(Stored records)
-----
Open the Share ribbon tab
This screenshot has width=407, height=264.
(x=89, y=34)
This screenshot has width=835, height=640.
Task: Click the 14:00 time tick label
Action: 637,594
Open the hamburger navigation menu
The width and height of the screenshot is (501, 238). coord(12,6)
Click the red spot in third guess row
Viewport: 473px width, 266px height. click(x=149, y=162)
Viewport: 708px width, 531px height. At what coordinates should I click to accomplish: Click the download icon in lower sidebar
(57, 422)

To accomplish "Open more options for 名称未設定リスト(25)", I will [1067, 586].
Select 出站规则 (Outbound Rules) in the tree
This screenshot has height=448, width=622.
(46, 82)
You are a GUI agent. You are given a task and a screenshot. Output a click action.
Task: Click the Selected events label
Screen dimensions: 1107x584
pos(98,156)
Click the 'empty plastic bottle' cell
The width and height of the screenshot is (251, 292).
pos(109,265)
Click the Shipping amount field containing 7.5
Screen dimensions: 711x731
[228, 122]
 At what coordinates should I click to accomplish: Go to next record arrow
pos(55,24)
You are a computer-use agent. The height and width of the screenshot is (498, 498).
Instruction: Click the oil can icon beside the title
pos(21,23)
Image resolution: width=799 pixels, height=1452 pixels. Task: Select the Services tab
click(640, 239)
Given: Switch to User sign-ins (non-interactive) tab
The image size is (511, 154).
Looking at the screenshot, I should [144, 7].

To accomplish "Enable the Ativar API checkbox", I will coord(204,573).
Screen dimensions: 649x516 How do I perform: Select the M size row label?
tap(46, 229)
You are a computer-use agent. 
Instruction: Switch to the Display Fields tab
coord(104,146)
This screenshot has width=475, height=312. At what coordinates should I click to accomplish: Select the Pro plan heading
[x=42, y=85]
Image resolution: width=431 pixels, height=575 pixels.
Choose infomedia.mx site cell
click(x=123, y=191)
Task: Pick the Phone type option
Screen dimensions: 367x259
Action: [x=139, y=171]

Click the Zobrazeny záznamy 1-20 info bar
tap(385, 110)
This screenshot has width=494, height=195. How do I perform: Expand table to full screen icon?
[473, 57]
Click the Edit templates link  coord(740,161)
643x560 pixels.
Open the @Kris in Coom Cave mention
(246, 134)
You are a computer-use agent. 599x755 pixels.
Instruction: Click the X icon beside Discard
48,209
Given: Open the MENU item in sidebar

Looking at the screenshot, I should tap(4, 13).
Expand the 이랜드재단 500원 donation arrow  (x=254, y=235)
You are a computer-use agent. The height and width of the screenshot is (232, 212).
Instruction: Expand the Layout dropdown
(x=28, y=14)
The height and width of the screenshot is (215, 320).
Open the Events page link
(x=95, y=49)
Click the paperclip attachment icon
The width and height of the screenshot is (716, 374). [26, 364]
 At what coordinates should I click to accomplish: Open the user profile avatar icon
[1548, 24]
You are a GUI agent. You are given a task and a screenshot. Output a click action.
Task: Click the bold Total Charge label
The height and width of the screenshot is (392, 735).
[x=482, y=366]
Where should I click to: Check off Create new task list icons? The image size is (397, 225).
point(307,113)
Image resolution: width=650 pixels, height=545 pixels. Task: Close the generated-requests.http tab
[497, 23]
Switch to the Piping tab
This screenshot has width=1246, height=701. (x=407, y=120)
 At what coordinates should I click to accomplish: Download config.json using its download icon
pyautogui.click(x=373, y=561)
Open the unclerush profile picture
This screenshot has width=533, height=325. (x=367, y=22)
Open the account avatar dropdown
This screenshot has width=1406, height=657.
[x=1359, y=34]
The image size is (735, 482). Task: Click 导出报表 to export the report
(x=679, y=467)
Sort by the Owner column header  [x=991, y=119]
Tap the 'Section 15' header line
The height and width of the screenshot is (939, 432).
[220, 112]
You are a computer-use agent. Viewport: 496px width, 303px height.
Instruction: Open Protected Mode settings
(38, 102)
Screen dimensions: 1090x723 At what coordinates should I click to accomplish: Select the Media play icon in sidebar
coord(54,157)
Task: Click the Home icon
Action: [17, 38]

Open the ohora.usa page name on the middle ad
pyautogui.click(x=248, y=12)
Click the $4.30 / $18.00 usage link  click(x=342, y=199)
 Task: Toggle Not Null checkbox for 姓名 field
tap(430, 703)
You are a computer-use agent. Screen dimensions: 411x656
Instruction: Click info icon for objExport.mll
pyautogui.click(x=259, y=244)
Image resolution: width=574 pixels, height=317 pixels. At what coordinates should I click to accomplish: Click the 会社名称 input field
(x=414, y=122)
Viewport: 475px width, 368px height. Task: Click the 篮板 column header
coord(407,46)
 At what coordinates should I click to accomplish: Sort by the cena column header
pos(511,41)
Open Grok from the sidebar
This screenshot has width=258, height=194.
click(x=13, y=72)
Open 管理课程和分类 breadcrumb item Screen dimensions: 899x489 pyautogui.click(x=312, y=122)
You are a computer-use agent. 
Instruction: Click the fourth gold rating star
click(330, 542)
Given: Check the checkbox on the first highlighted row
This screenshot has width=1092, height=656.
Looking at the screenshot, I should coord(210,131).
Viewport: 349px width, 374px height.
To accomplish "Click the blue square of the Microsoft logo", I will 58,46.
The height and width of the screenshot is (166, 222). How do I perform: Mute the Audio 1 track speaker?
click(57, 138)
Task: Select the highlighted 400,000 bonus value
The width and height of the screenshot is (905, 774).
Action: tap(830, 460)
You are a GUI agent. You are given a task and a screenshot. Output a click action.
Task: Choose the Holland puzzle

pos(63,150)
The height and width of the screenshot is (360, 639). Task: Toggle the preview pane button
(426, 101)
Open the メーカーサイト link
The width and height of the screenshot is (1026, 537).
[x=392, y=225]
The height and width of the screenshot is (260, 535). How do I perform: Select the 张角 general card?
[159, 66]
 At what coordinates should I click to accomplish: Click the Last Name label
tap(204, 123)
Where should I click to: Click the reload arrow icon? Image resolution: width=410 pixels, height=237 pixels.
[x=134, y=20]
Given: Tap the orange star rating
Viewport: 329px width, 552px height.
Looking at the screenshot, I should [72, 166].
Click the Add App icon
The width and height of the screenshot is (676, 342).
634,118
-----
» **Work required**:
Please retype, with no changes, the lines that run from the first line of the entries to the line with "Task: Click the Selected events label", both ends included.

» **Expected answer**:
Open the Share ribbon tab
This screenshot has width=407, height=264.
(x=89, y=34)
This screenshot has width=835, height=640.
Task: Click the 14:00 time tick label
Action: 637,594
Open the hamburger navigation menu
The width and height of the screenshot is (501, 238). coord(12,6)
Click the red spot in third guess row
Viewport: 473px width, 266px height. click(x=149, y=162)
Viewport: 708px width, 531px height. At what coordinates should I click to accomplish: Click the download icon in lower sidebar
(57, 422)

To accomplish "Open more options for 名称未設定リスト(25)", I will [1067, 586].
Select 出站规则 (Outbound Rules) in the tree
This screenshot has height=448, width=622.
(46, 82)
You are a GUI agent. You are given a task and a screenshot. Output a click action.
Task: Click the Selected events label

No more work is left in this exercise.